Olumide Lala of THE Nigerian STOCK EXCHANGE shares their plan to upgrade their trading system and adopt FIX for trading.

Nothing has a greater impact on the future of organizations than the ability to harness technology. As a result of the increase in the application of technology to market processes, there is today a shift from trading floors to screenbased systems. Electronic trading platforms are increasingly in direct competition with traditional exchanges, amongst other associated developments. Electronic trading, long established and used by the leading stock exchanges, is now the norm across much of the developing world. Although the leading African exchanges, notably the Johannesburg Stock Exchange (JSE, South Africa), Cairo-Alexandria (Egypt), Casablanca (Morocco) and THE Nigerian STOCK EXCHANGE (NSE, Lagos), made the switch over ten years ago, the rest of Africa has been slow to catch up.

Increased Electronic Trading
The gap between the trading technologies used by developed, emerging and frontier markets has been contracting rapidly over the last two to three years.

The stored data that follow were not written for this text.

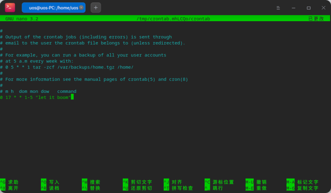Click the terminal app icon in title bar
This screenshot has height=193, width=331.
10,8
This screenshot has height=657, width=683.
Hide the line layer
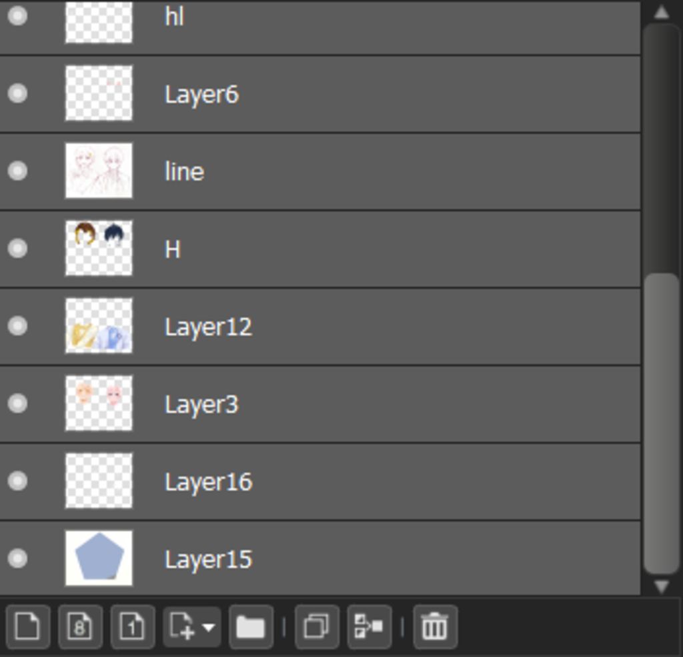(x=17, y=171)
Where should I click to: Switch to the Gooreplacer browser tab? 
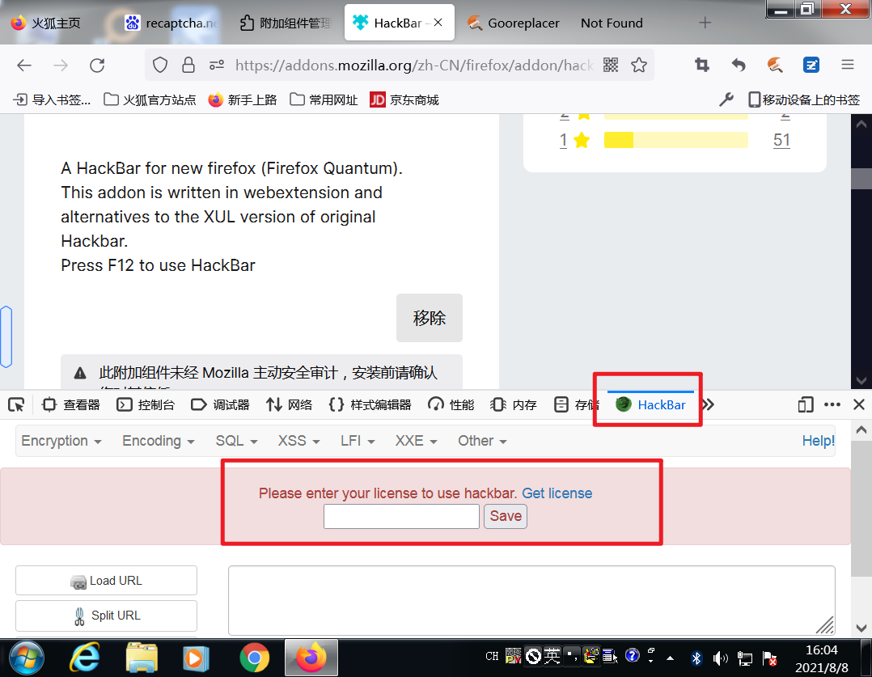click(513, 23)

Africa’s more peripheral stock exchanges have sought to modernize, largely in response to the interest shown in frontier markets by international investors.

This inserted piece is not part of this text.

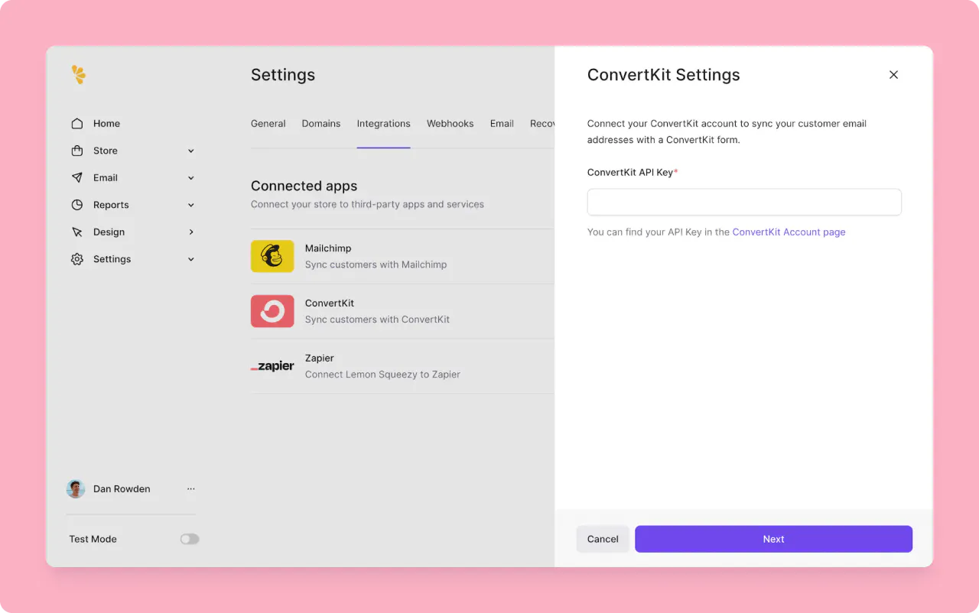Select the ConvertKit app icon
Viewport: 979px width, 613px height.
[x=272, y=311]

During the 13th annual Conference of the African Securities Exchange Association (ASEA) in Nigeria in 2010, the ASEA identified Africa’s generally positive growth prospects as an opportunity to attract increased foreign investment at a time when growth prospects remain negative or flat elsewhere. For the host nation, the technology roadmap has been a positive one, with the recent change in management, there has been a major drive in transforming the exchange with respect to the business model and technology framework.

Growth in the Nigerian Capital Market
The recent growth witnessed in the Nigerian capital market can be attributed to the introduction of remote trading or Electronic Communications Networks (ECN) in 2005. This system enabled brokers to trade in the comfort of their offices without having to come to the trading floor. To date, there are 235 remote trading connections in Lagos besides those deployed in branches across the country. In addition, there are an increasing number of dealing member firms accessing the exchange system remotely.

The ongoing transformation with respect to technology initiatives is one of the major driving forces behind the development of the Nigerian capital market. The long term vision is to make Nigeria’s capital market one of the largest 20 economies in the world by 2020. The Financial System Strategy 2020 blueprint will be used to achieve these goals: developing and transforming Nigeria’s financial sector into a growth catalyst and engineering Nigeria’s evolution into an international financial centre.